3.9 Rapid scanning MUMAS

All the MUMAS data shown above were recorded whilst scanning the longitudinal modes at a rate of 100 Hz across the inter-mode interval of approximately 10 GHz. The laser used in these studies is capable of being scanned at significantly higher rates. However, the amplitude of the frequency scan was found to decrease at higher scan rates owing to limitations imposed by the drive electronics available. Figure 8a, b shows data recorded over a range of 6 GHz at scan rates of 100 Hz and 10 kHz, respectively, from which it can be seen that the resolution of the spectra is not significantly reduced at these higher scan rates. At a scan rate of 50 kHz the scan range reduced to only 2 GHz. This limited range is still sufficient to include the cluster of features arising from several absorption lines at different 2 GHz wide sections within the total bandwidth of the laser. It can be seen in Fig. 8a that some features in the data and fitted spectrum between 2 and 3 GHz do not appear at the higher scan rate in Fig. 8b. This difference is accounted for by the slightly different laser drive current used at the higher scan rate which resulted in a slightly changed inter-mode interval. The drive current was adjusted between the two conditions in order to avoid some transient features that appeared at the start of the scan at the higher rate.
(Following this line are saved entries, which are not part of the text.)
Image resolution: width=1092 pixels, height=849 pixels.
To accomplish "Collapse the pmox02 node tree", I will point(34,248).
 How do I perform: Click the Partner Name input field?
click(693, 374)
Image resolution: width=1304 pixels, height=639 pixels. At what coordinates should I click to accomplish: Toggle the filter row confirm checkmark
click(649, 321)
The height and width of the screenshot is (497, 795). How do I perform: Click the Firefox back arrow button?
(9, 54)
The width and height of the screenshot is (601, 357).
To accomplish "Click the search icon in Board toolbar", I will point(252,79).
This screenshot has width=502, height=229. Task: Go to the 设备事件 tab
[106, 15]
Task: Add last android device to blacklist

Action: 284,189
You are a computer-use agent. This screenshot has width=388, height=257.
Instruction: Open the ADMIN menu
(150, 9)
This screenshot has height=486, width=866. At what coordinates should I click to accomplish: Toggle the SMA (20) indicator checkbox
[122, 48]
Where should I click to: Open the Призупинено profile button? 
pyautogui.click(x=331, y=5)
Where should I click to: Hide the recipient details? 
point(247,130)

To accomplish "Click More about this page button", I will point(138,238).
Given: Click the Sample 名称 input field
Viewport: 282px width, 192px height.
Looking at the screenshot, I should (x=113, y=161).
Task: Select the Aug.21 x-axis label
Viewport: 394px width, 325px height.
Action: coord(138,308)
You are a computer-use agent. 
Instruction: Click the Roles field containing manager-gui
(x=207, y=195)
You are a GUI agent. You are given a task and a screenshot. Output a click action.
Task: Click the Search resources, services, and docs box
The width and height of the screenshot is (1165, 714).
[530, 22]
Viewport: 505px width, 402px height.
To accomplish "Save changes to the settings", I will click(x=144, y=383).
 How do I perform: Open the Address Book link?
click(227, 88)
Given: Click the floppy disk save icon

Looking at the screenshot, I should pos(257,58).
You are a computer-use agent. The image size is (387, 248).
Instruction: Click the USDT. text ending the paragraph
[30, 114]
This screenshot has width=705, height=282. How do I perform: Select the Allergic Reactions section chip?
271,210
Thus, some extra absorption features were detected at 100 Hz that are absent at 10 kHz. These results, however, demonstrate the potential for gas sensing with fast response times. Drive electronics with a higher bandwidth should allow an increase in scan rate with consequent decrease in measurement times. In process control applications or studies of rapidly changing molecular concentrations, fast response times (~10 s of μs) will be advantageous.

Fig. 8
figure 8

MUMAS of NO at scan rates of 100 Hz and 10 kHz. The features lying between 2 and 3 GHz in the scans show slightly different profiles owing to the slight change in mode spacing arising from a slight change in drive current used

4 Conclusions

This work has demonstrated the first application of a QCL to MUMAS in the mid-infrared region of the spectrum. Multiple transitions in the NO molecule were detected over a bandwidth of 50 cm−1 determined by the transmission of the interference filter. In addition, in the presence of laboratory air containing water vapour, transitions in H2O were simultaneously recorded, demonstrating the multi-species sensing capability of MUMAS. A particular feature of the work shows that MUMAS can be applied using a commercially available QCL device that exhibits not only strong variations in the spectral intensity distribution but also changes in the mode proportional power during the scan over the inter-mode spacing. It has been shown that including such variations of the QCL output, measured independently, in the modelling procedure allows good fits to experimental data from which partial pressures of the gas species present can be derived. Finally, it has been shown that MUMAS data can be obtained at high scan rates, up to 10 kHz, and beyond if a suitable driver is available, to enable gas sensing with short measurement times important for applications in rapidly changing environments or for active process control.